## Task details
The copy you produce must repeat each record exactly and contain no pictures.

## Data for this exercise

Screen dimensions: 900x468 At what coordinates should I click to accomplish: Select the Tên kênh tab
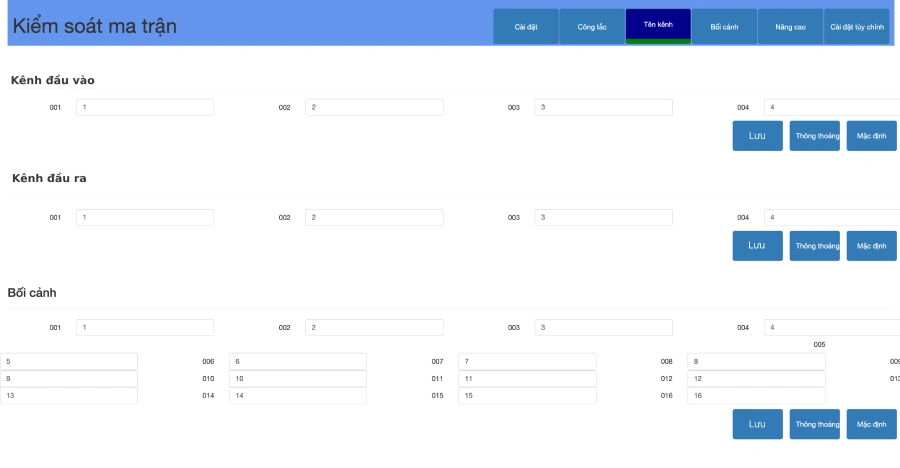pos(658,26)
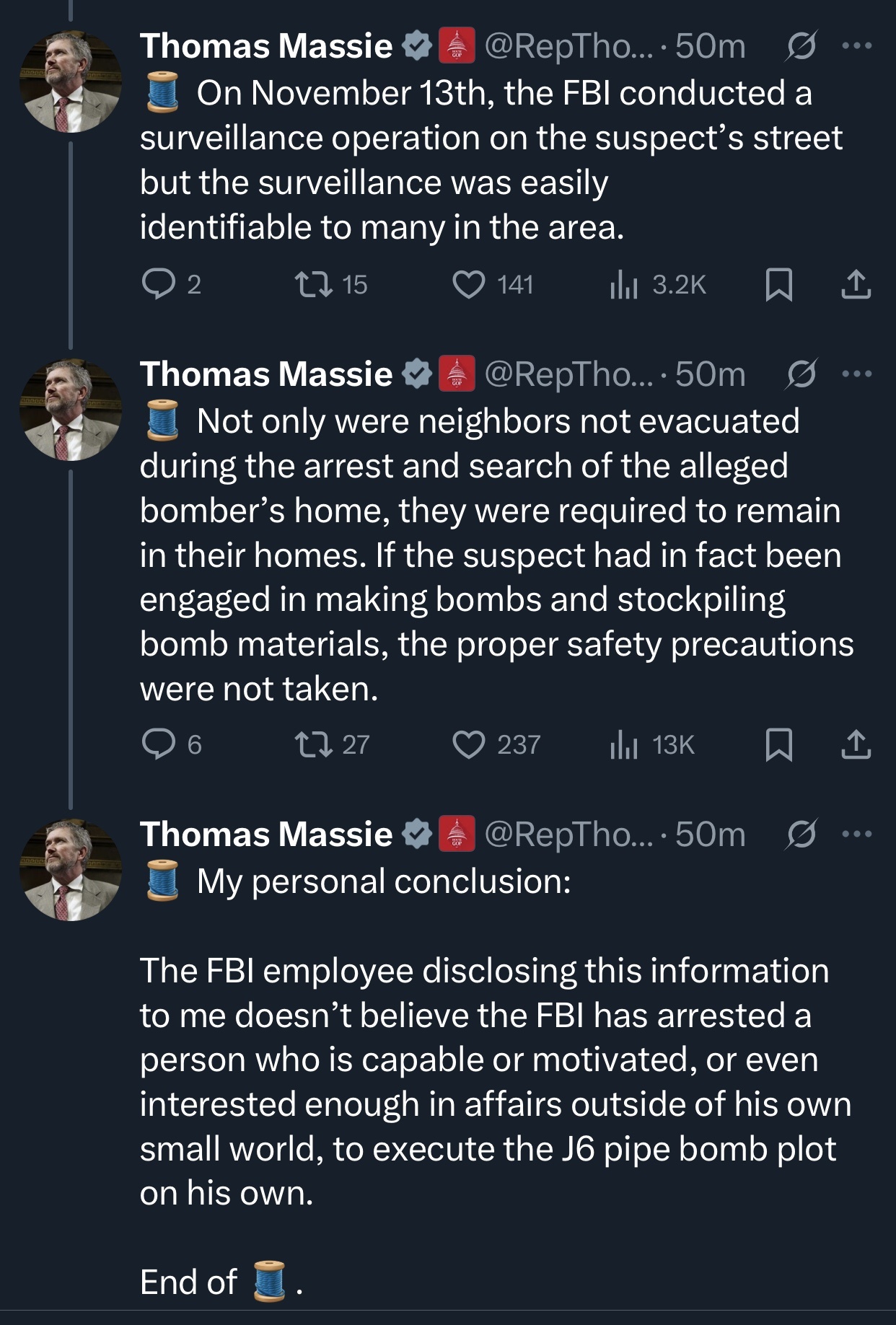Like the tweet with 237 likes
Screen dimensions: 896x1325
pyautogui.click(x=469, y=744)
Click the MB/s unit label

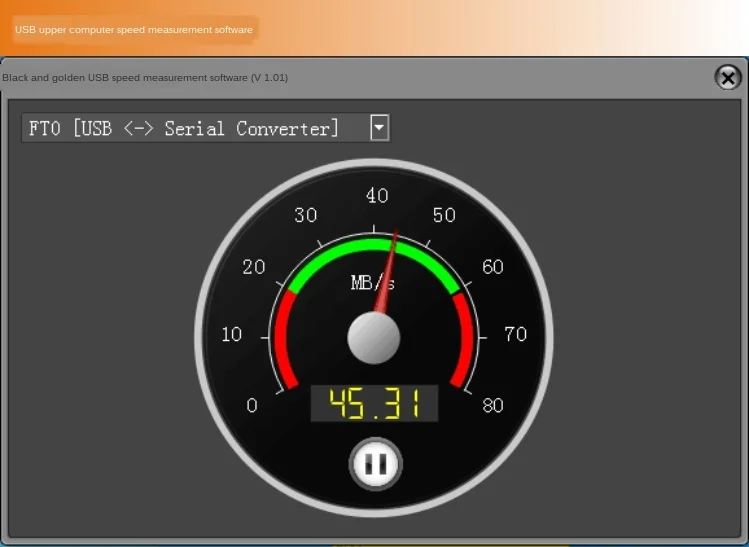coord(372,283)
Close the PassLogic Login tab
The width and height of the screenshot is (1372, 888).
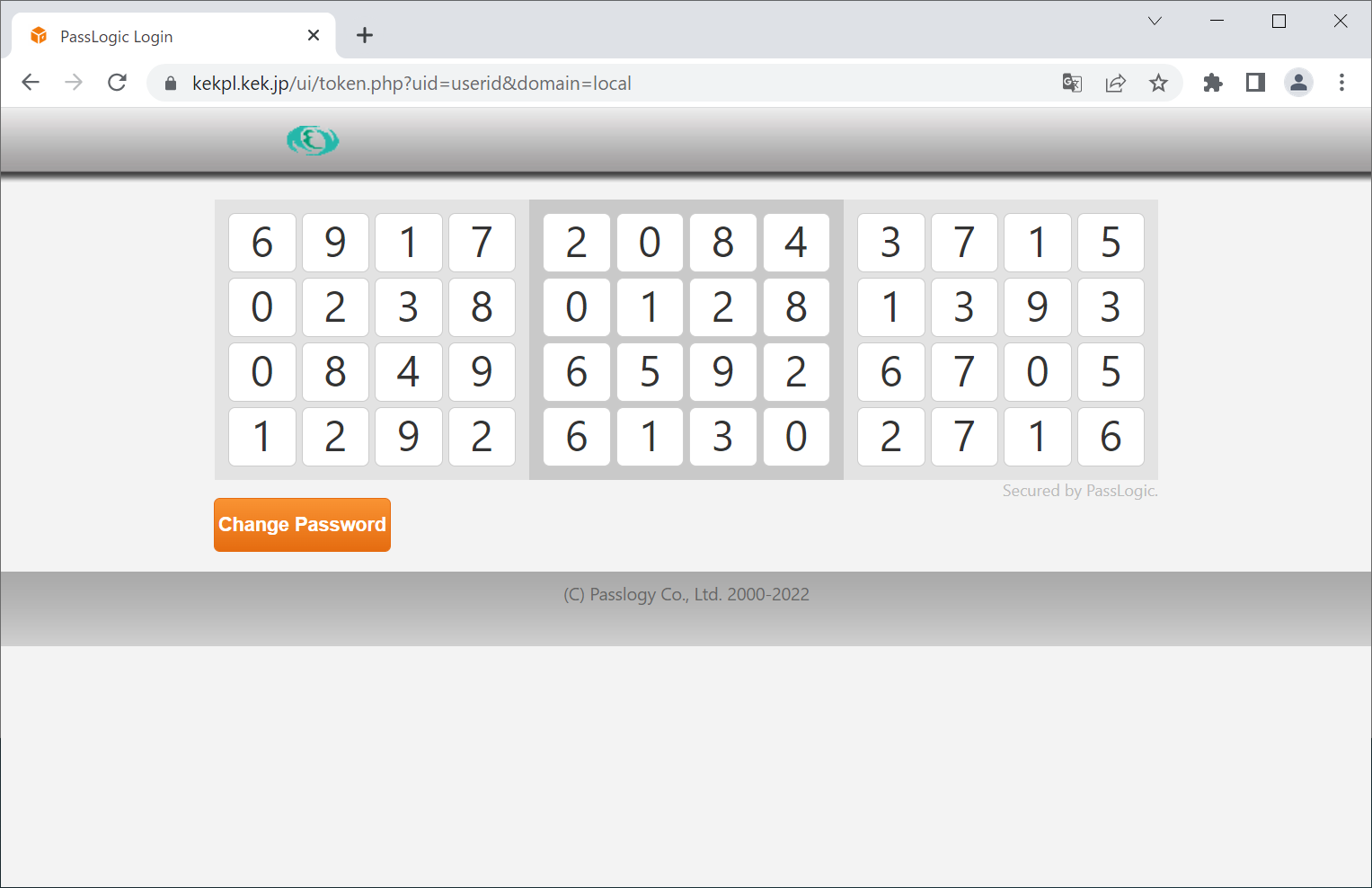314,36
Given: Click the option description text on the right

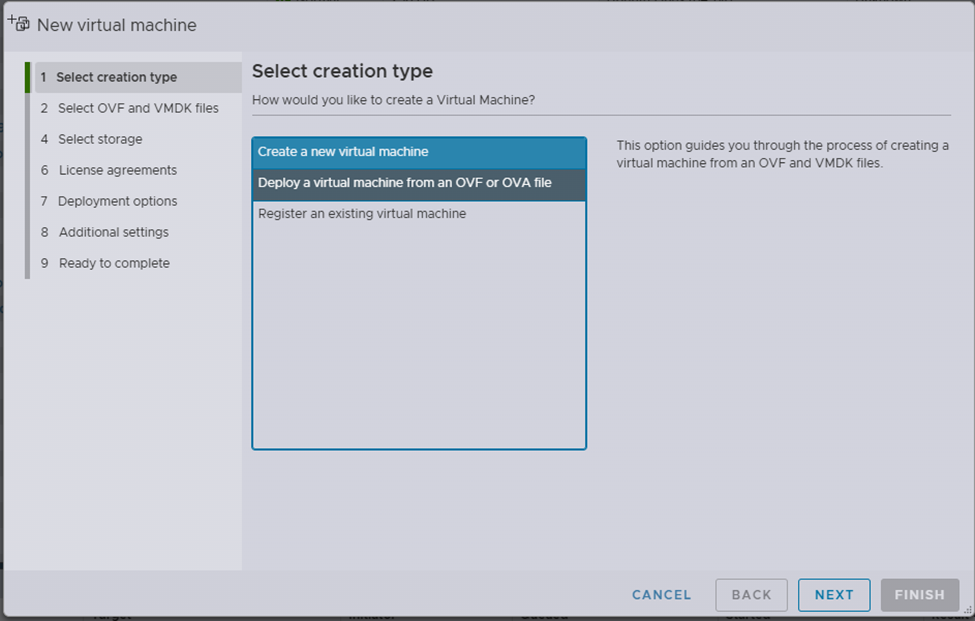Looking at the screenshot, I should [782, 154].
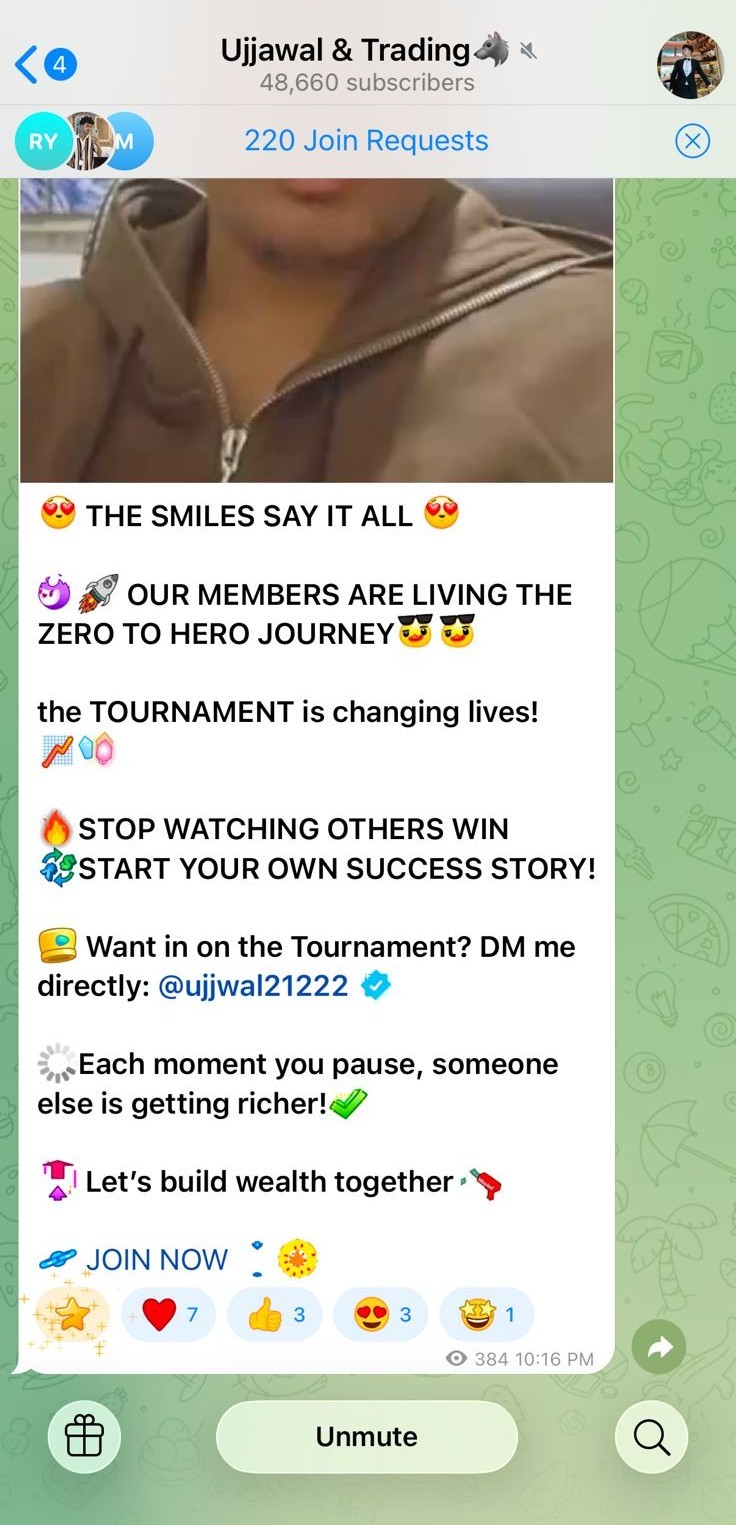736x1525 pixels.
Task: Tap the RY requester avatar
Action: point(42,141)
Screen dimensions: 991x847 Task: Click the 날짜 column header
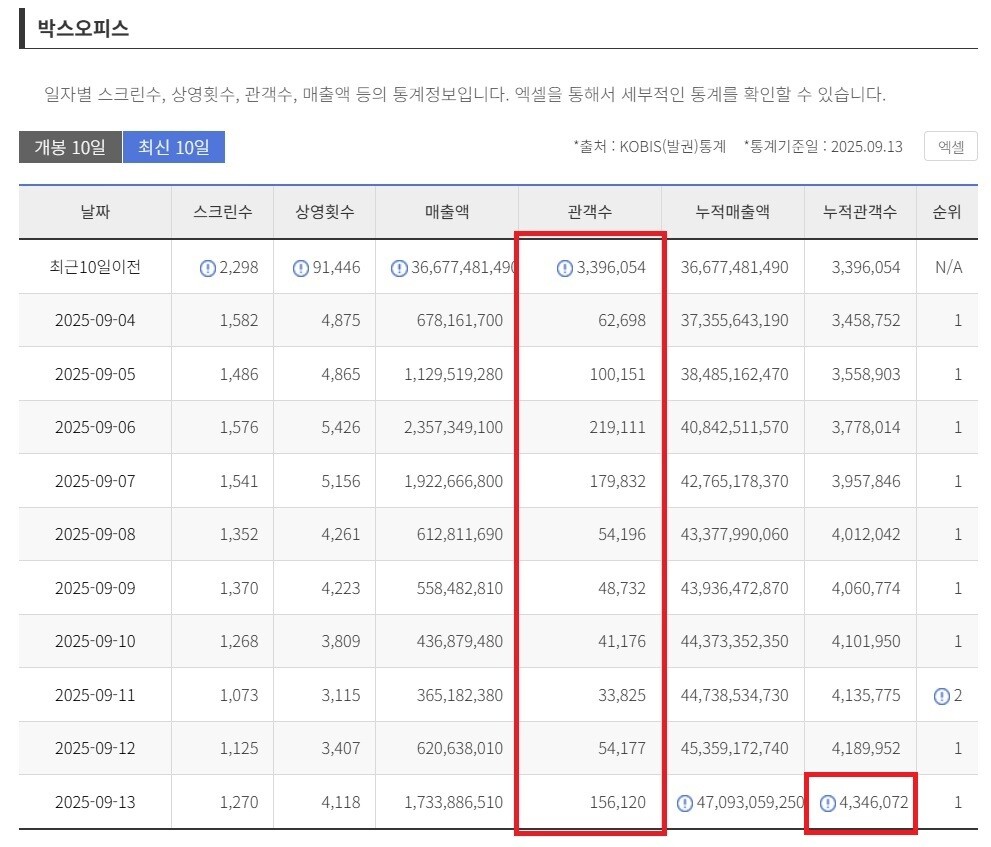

## Written response
Screen dimensions: 900x468 At what coordinates should I click to accomplish: Select the Tên kênh tab
pos(658,26)
Like the tweet with 237 likes
Screen dimensions: 896x1325
pyautogui.click(x=469, y=744)
Click the MB/s unit label

coord(372,283)
Close the PassLogic Login tab
The width and height of the screenshot is (1372, 888).
314,36
Given: Click the option description text on the right

Looking at the screenshot, I should [782, 154].
736x1525 pixels.
Task: Tap the RY requester avatar
Action: point(42,141)
Screen dimensions: 991x847 Task: Click the 날짜 column header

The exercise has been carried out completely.